**Selected passage**

Directed and choreographed by Rob Marshall
Screenplay by Bill Condon
Music by John Kander; Lyrics by Fred Ebb. Based on
the musical play "Chicago," directed and choreographed
for the stage by Bob Fosse
Starring Renée Zellweger, Catherine Zeta-Jones
and Richard Gere, with Queen Latifah, John C. Reilly, Christine
Baranski, Lucy Liu, Taye Diggs and Colm Feore
Rated PG-13; 125 minutes; Released by Miramax Films
I know that I shouldn't let the ghosts of past stage and
movie musicals obscure my vision when reviewing the new movie
musical Chicago, but memory is funny that way. Long
after I've forgotten the name of my third-grade teacher or
where I carefully hid the safe deposit box key, I'll recall
the sight and sound of firecracker Bebe Neuwirth, she of the
legs up to here and the voice like a honeyed buzzsaw, putting
her inimitable stamp on the part of Velma Kelly in the late
1990s stage revival of Chicago. She was, in a word,
fabulous, and anyone who has only seen her on TV and in the
movies has seen but the tiniest fraction of her talent.
But back to Chicago, the movie. I almost wish I hadn't
seen the excellent stage revival (it's still running, at Broadway's
Ambassador Theatre) because I might have enjoyed the movie
more. As it is, despite flashes of fun and even some sparkles
of brilliance, this Chicago plays more like Peoria.
The main problem is one of miscasting. No, I'm not talking
about Richard Gere, though I had my doubts that he could pull
off the singing, tap-dancing and general bravado of super-shyster
Billy Flynn. But Gere has been able to tap into the joy of
playing somebody who revels in his own rottenness. He was
convincingly shark-like as a lawyer in Primal Fear
several years ago; it seems to be a good part for him. His
beady-eyed, vaguely rodent-like face has sharpened into the
perfect profile for a legal eagle who's also a rat.
The bigger problem is Renée Zellweger as murderess
Roxie Hart. Zellweger is a charming actress who excelled in
both the high and low comedy aspects of Bridget Jones'
Diary. She also brought a touching bewilderment to the
harsh satire of Nurse Betty, playing a flyover-country
housewife who believes she's a character in her favorite TV
soap opera. But in Chicago, she seems intimidated by
the singing and dancing she's required to do, and her discomfort
extends to the non-musical "book" scenes as well.
(Roxie was created, in the original mid-1970s stage version,
by musical comedy legend Gwen Verdon, and re-created in the
revival by Ann Reinking-large toe shoes to fill.)
It's not that she doesn't create a character per se; it's
that Chicago, in all its forms, requires not so much
characters as larger-than-life personalities. It's always
been structured as a meta-musical, commenting on the musical
form as a way to make its satirical points (about corruption,
the media's insatiable hunger for sensation and the big lie
that being famous will cure all of one's ills.) As such, its
characters have even less substance than those you'd find
in a more traditional musical; they can't learn and grow because
they're puppets with attitude, not even paper-thin people.

**Task list**
**a)** According to the review of the film Chicago, where is the stage revival still running?
**b)** In the review of the film Chicago, why does the show need larger-than-life personalities rather than fully developed characters? Answer in one to three sentences.

**Collected material**

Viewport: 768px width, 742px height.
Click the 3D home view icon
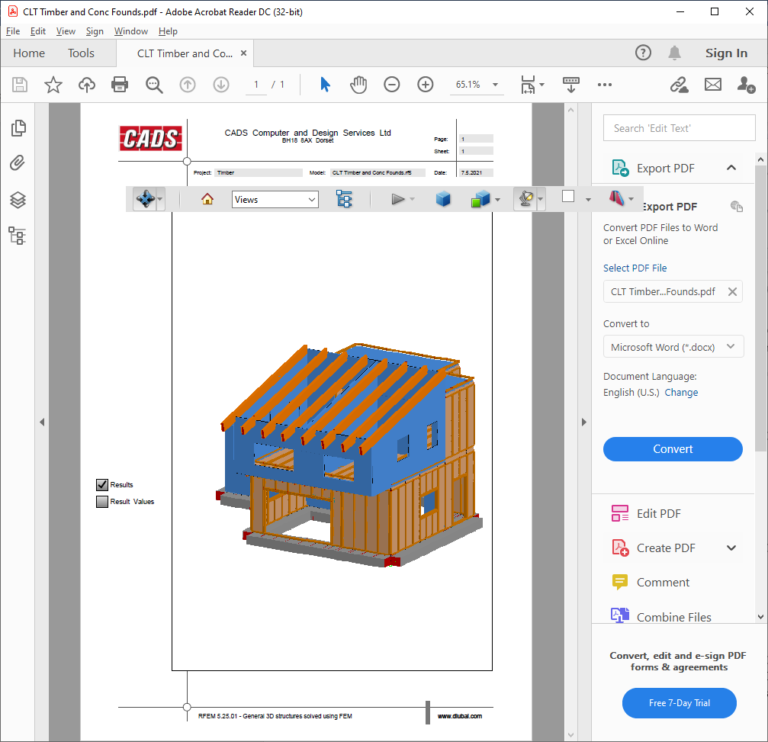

**Answers below**
**a)** It is still running at Broadway's Ambassador Theatre.

**b)** Chicago has always been built as a meta-musical that comments on the musical form to make satirical points about corruption, the media's hunger for sensation, and the lie that fame cures all ills. Because of this, its characters have even less substance than those in a traditional musical. They cannot learn and grow, since they are "puppets with attitude."